**AIM OF THE EXERCISE:**
Reproduce verbatim the portion of the records that opens with the line containing "Open Kebijakan Privasi from the navigation" and closes with the line containing "point(301,74)", including both of those lines, and omit the pictures from your answer.

**MATERIAL FOR THIS TASK:**
** start **

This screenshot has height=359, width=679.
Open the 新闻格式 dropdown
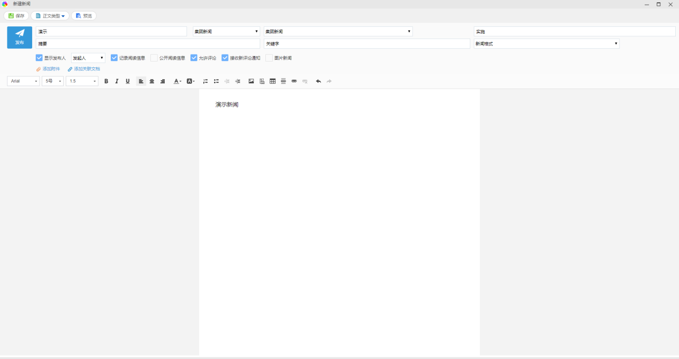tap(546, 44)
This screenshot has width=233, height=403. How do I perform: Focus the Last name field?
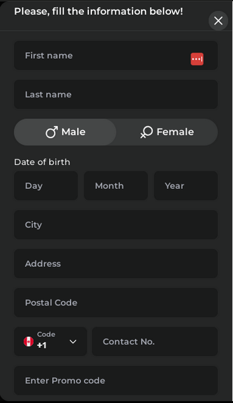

** end **
** start **

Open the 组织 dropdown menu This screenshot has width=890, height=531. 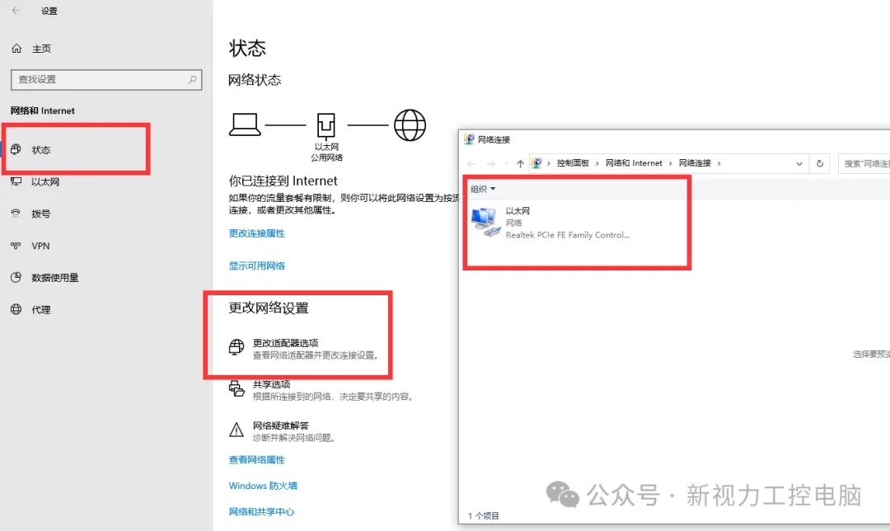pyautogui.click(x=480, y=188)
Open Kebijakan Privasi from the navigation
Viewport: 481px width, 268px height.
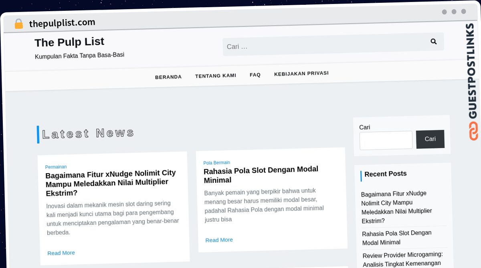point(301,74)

** end **
** start **

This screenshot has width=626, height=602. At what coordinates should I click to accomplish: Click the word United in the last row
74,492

** end **

**RESULT OF THIS TASK:**
Open Kebijakan Privasi from the navigation
Viewport: 481px width, 268px height.
point(301,74)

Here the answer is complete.